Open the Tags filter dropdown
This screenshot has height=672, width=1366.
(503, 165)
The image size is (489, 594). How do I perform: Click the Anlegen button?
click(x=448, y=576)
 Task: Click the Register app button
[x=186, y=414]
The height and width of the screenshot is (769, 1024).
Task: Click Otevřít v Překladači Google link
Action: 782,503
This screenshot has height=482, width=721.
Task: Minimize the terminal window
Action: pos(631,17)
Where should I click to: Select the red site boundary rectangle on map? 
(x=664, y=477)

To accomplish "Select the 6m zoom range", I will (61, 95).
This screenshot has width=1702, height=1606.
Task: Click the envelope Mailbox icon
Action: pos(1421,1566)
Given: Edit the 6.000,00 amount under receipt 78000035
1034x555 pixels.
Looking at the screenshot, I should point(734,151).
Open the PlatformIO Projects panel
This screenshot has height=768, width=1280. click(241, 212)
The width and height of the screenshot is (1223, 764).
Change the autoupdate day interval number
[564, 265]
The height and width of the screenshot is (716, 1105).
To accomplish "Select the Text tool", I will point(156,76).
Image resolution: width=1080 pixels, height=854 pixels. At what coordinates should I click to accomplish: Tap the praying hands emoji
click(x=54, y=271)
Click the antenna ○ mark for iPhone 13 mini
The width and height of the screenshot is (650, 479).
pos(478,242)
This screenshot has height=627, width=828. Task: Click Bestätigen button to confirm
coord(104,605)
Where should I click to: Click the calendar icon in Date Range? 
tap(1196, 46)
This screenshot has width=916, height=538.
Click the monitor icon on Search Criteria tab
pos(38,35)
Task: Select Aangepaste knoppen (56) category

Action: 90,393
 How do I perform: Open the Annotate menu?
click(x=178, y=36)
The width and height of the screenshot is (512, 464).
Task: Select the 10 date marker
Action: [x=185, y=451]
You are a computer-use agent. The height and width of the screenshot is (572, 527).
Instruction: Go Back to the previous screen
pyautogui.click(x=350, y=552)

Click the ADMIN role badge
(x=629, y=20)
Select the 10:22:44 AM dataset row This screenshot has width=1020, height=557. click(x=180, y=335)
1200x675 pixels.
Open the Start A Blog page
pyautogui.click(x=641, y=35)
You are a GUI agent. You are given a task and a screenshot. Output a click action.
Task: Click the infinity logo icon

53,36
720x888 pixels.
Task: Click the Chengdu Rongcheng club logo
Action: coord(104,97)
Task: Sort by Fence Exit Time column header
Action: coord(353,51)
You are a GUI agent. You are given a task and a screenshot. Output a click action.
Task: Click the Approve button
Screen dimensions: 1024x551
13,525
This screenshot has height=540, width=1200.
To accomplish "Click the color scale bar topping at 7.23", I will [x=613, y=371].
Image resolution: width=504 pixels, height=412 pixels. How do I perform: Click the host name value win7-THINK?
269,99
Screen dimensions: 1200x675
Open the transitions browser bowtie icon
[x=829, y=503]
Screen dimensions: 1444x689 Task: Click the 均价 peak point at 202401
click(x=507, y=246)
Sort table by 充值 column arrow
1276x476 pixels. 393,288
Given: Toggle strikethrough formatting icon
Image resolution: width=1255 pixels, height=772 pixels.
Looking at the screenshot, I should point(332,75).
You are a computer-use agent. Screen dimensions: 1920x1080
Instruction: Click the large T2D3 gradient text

• • • • • • •

Exercise description.
Keep only the lines from the one containing "Screen dimensions: 1200x675" through the final line of the records, and transcribe them exactly.

Response to this exercise.
Screen dimensions: 1200x675
Open the transitions browser bowtie icon
[x=829, y=503]
Screen dimensions: 1444x689 Task: Click the 均价 peak point at 202401
click(x=507, y=246)
Sort table by 充值 column arrow
1276x476 pixels. 393,288
Given: Toggle strikethrough formatting icon
Image resolution: width=1255 pixels, height=772 pixels.
Looking at the screenshot, I should point(332,75).
You are a computer-use agent. Screen dimensions: 1920x1080
Instruction: Click the large T2D3 gradient text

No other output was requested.